LLM Surgery: Efficient Knowledge Unlearning and Editing in Large Language Models

Akshaj Kumar Veldanda,Shi-Xiong Zhang,Anirban Das,Supriyo Chakraborty,Stephen Rawls,Sambit Sahu,Milind Naphade
2024-09-20
Abstract:Large language models (LLMs) have revolutionized various domains, yet their utility comes with significant challenges related to outdated or problematic knowledge embedded during pretraining. This paper addresses the challenge of modifying LLMs to unlearn problematic and outdated information while efficiently integrating new knowledge without retraining from scratch. Here, we propose LLM Surgery, a framework to efficiently modify LLM behaviour by optimizing a three component objective function that: (1) Performs reverse gradient on unlearning dataset (problematic and outdated information), (2) Performs gradient descent on the update dataset (new and updated information), and (3) Minimizes the KL divergence on the retain dataset (small subset of unchanged text), ensuring alignment between pretrained and modified model outputs. Due to the lack of publicly available datasets specifically tailored for our novel task, we compiled a new dataset and an evaluation benchmark. Using Llama2-7B, we demonstrate that LLM Surgery can achieve significant forgetting on the unlearn set, a 20\% increase in accuracy on the update set, and maintain performance on the retain set.

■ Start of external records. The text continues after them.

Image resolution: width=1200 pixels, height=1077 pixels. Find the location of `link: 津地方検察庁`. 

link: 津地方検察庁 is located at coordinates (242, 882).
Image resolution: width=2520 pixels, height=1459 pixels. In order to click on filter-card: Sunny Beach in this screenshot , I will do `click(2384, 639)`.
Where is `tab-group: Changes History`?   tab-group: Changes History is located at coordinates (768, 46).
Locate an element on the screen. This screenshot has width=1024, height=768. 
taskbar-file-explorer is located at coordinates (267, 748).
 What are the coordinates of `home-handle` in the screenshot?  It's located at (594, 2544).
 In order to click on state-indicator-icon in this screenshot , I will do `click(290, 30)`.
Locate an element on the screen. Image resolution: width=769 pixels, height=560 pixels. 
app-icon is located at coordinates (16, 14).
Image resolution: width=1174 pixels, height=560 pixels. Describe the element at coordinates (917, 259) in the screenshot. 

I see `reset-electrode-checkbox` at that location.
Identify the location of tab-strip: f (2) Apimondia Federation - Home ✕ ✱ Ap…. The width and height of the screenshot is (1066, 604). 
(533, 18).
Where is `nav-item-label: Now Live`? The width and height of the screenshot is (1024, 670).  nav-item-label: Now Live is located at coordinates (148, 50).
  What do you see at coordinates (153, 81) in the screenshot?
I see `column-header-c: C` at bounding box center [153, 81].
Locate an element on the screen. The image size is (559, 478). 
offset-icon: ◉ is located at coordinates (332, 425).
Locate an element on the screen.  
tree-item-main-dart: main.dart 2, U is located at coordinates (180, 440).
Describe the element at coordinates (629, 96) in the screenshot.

Computation and Language,Artificial Intelligence,Machine Learning
What problem does this paper attempt to address?
The paper aims to address issues present in large language models (LLMs), specifically including: 1. **Removing outdated or problematic knowledge**: Due to the absorption of a large amount of internet data during the pre-training process, LLMs may contain outdated information, copyrighted material, and personal privacy information, leading the model to potentially generate inappropriate content. 2. **Updating new knowledge**: Existing LLMs are limited by the time range of their training data and cannot timely acquire the latest information, which may result in the generation of inaccurate or outdated content. 3. **Maintaining original performance**: While making the above modifications, it is necessary to ensure that the model's performance on standard benchmark tasks does not degrade. The paper proposes a framework called “LLM Surgery” to achieve the above goals by optimizing an objective function that includes three parts: - Performing reverse gradients on the data set that needs to be forgotten (i.e., removing specific information); - Applying gradient descent on the updated data set (i.e., integrating new knowledge); - Minimizing the KL divergence on the retained data set (i.e., ensuring consistency of outputs before and after modification). Experimental results show that using this method can significantly reduce the memory of content that needs to be forgotten and improve the ability to learn new knowledge without retraining the model from scratch, while maintaining stable performance on other tasks. Additionally, compared to traditional methods, this framework is more efficient and can significantly reduce GPU computation time.